Task instructions
Count the lines below that contain the string "coordinates", treating uppercase and lowercase as different. Reply with the number alone.

━━━━━ Exercise materials ━━━━━

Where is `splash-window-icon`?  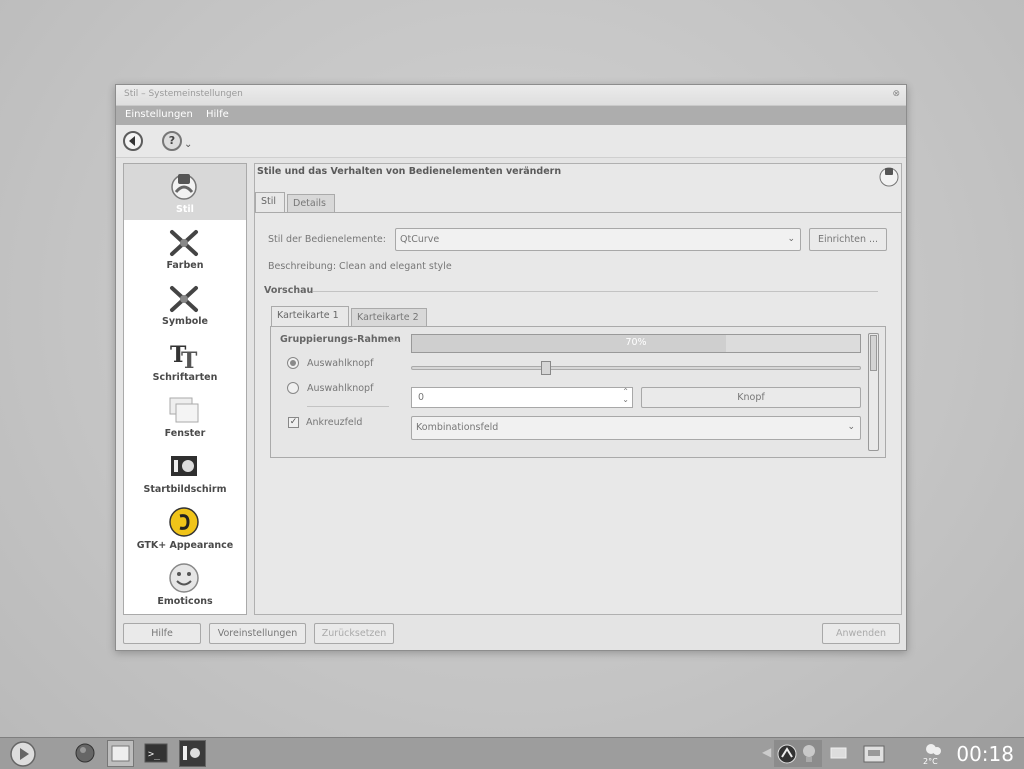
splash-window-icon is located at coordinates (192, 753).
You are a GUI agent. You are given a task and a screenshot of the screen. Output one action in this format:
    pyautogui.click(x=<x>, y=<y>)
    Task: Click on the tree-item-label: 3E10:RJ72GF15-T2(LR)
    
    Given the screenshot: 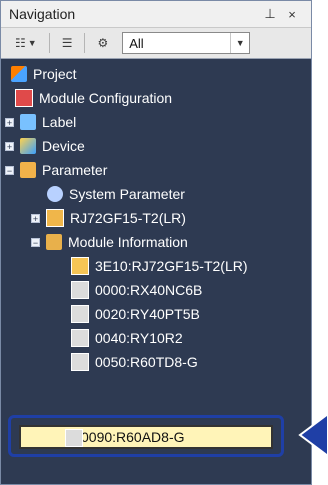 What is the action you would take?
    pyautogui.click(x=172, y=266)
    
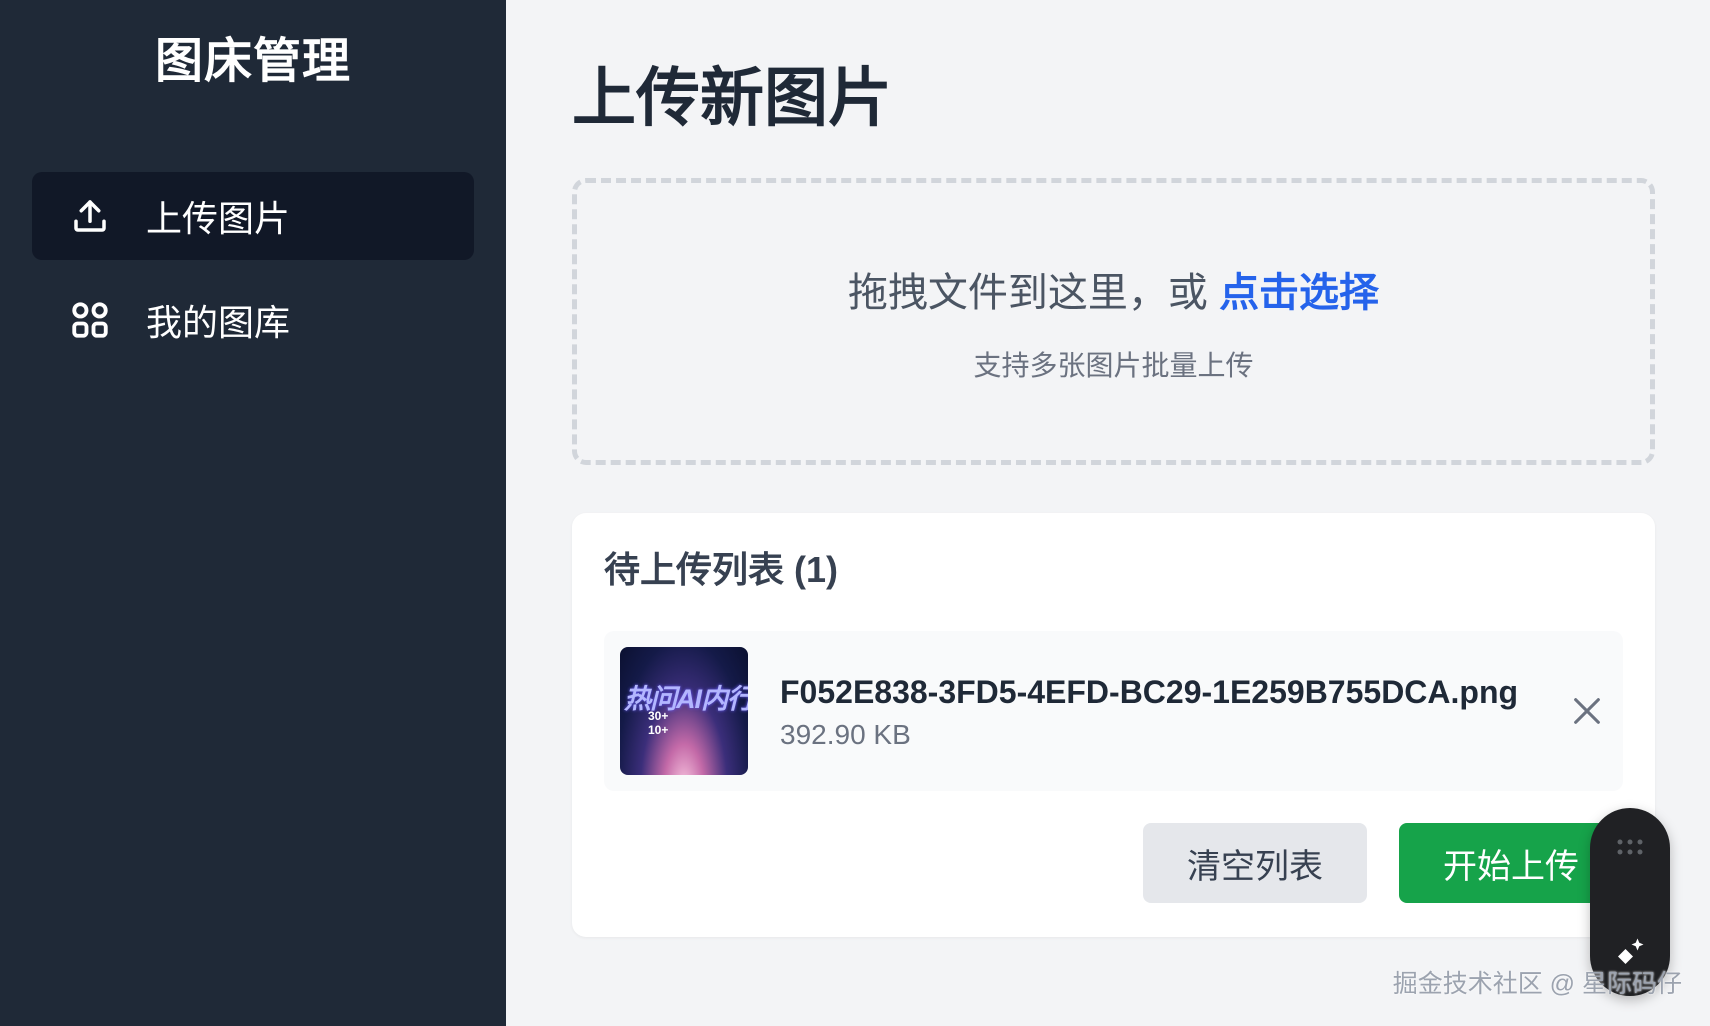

━━━━━
━━━━━ Exercise materials ━━━━━

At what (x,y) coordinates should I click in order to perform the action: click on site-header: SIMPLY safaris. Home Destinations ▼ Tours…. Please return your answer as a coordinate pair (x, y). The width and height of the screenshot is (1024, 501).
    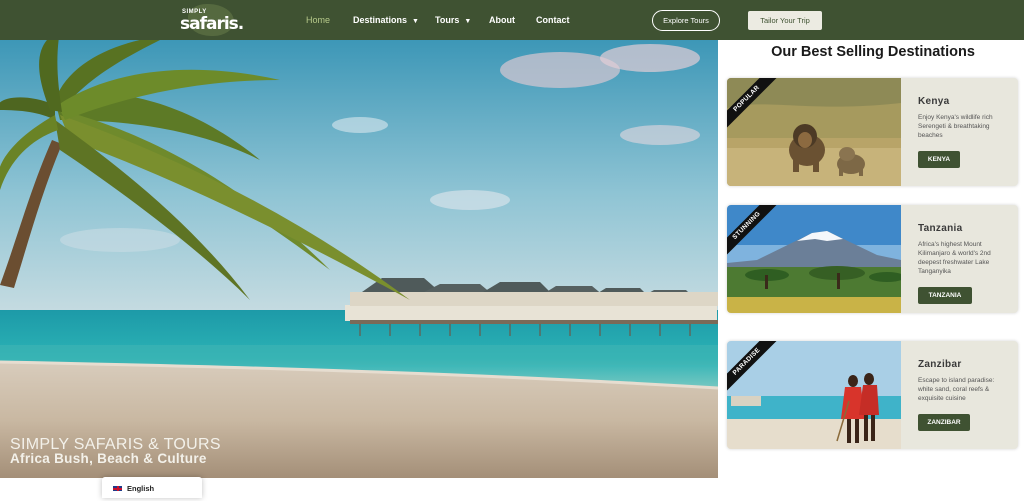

━━━━━
━━━━━ Exercise materials ━━━━━

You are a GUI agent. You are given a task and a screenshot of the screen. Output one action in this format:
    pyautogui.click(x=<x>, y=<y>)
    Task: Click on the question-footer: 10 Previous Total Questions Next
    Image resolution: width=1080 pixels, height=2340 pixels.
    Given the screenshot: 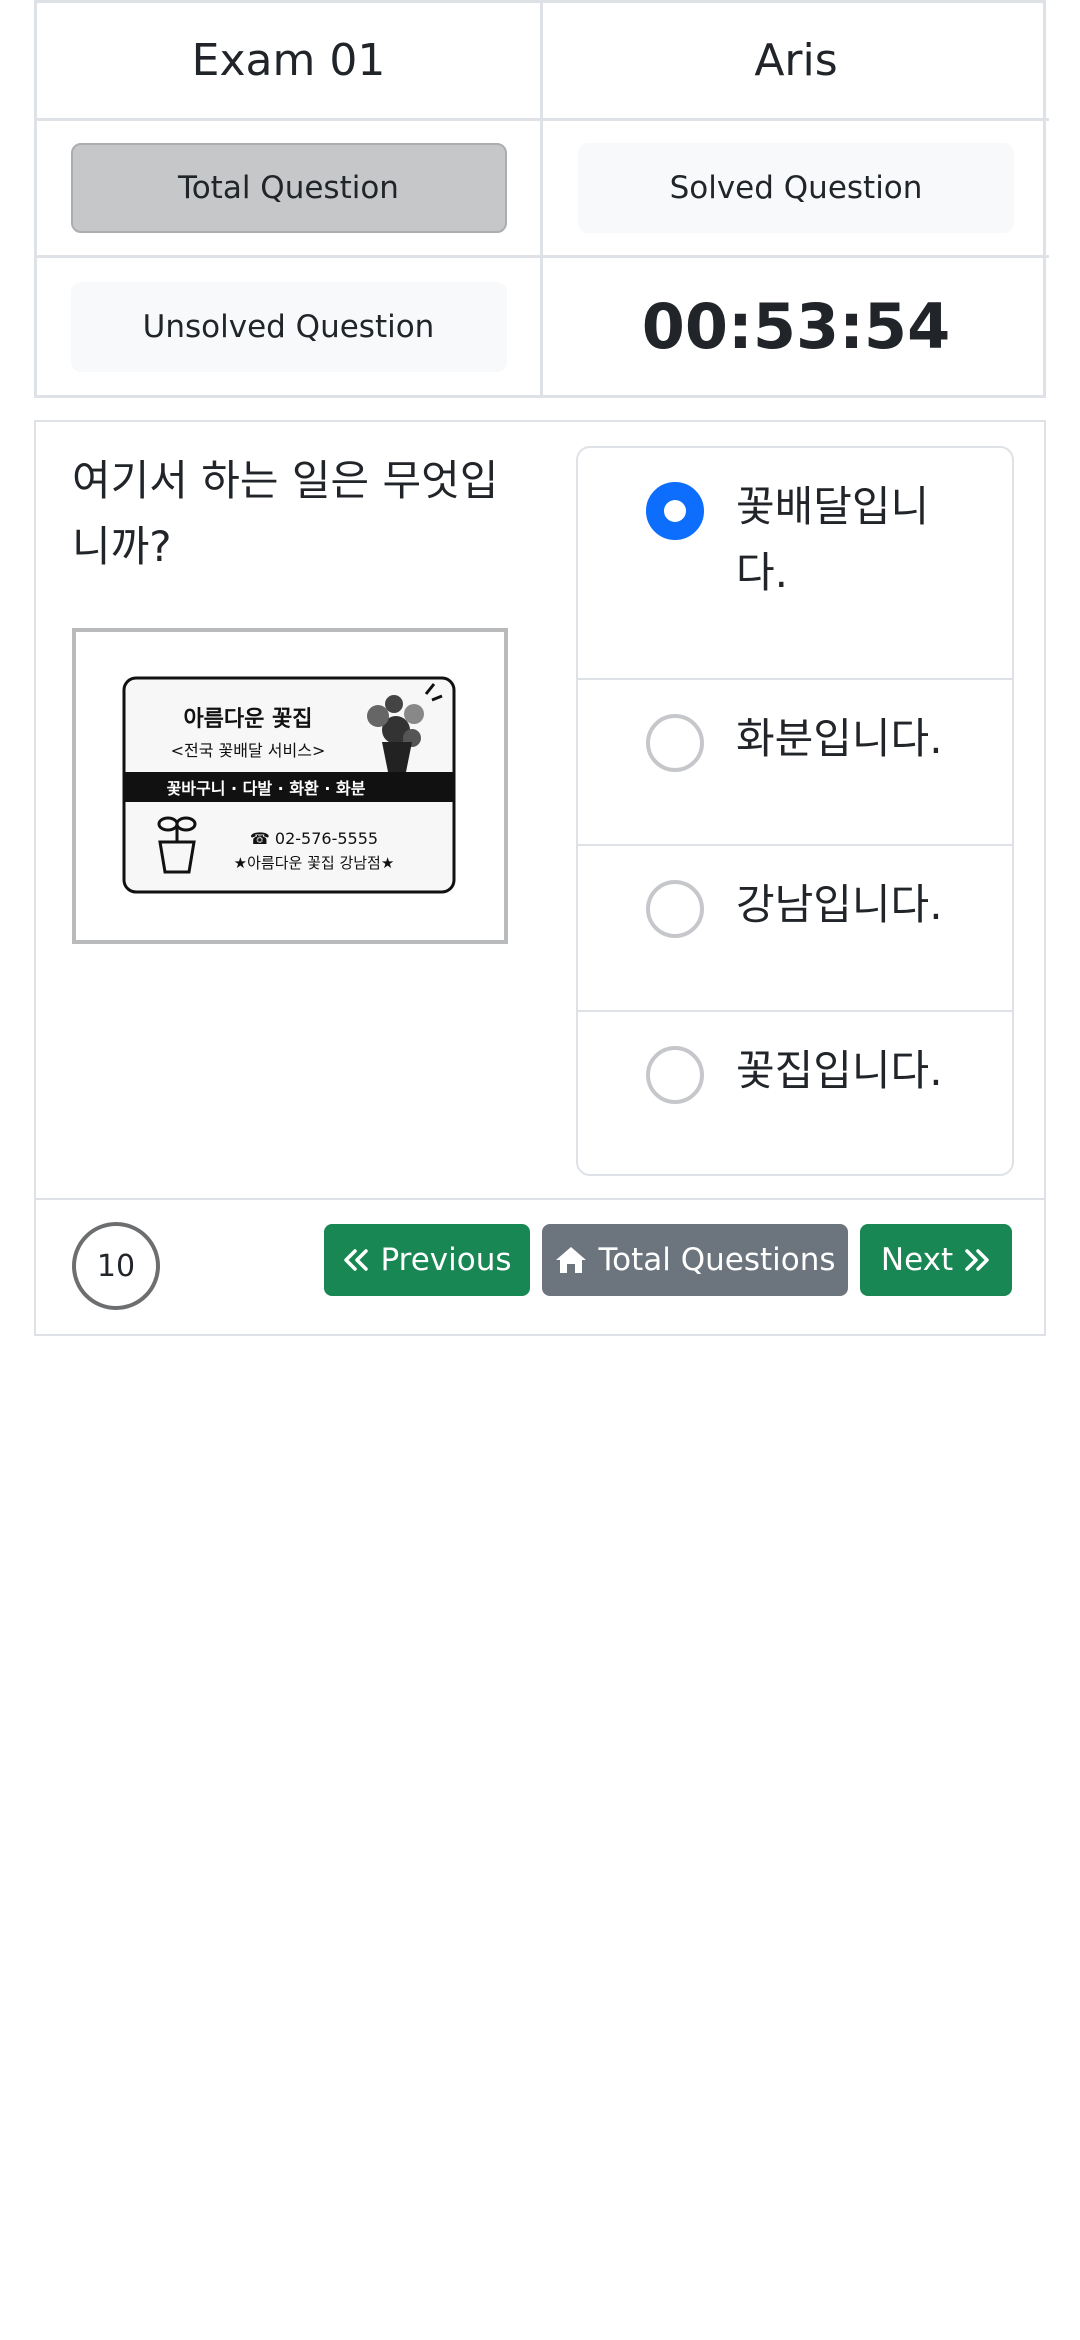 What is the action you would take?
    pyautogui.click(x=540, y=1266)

━━━━━

Answer to this exercise
2